* _GOAL OF THE EXERCISE_
Transcribe, word for word, the stretch from "OCR + NLP is" through "Regex (Regular Expressions)" in the passage on extracting data from documents below.

There are however some very obvious challenges given how rudimentary this method is:

  1. It doesn't work if there even a slight difference in documents
  2. It doesn't work if the Buyer updates their format
  3. For each buyer there is a new format that needs to be setup
  4. It doesn't work for scanned documents

OCR + NLP + Text Matching

OCR + NLP is a newer technique to extract data from documents. OCR is a fairly well studied problem and extracting text from documents works most of the time. The next step is to take all of the raw text that is extracted from the document and then try to parse each of the individual pieces of text in the document

Within NLP there a variety of techniques that can be employed to solve this problem

  1. Regex (Regular Expressions)

* _DATA SEGMENT_
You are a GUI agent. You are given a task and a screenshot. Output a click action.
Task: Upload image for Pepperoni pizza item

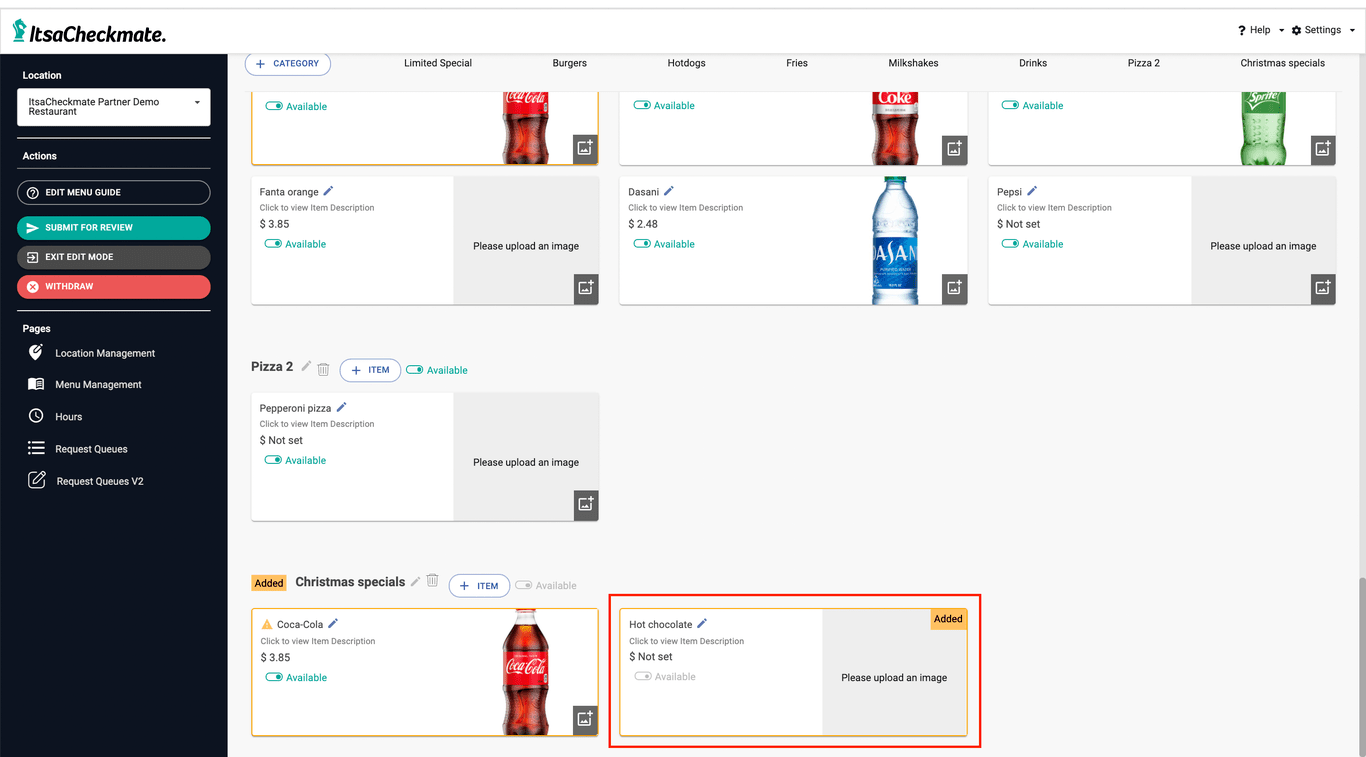585,505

* _WORKED ANSWER_
OCR + NLP is a newer technique to extract data from documents. OCR is a fairly well studied problem and extracting text from documents works most of the time. The next step is to take all of the raw text that is extracted from the document and then try to parse each of the individual pieces of text in the document

Within NLP there a variety of techniques that can be employed to solve this problem

  1. Regex (Regular Expressions)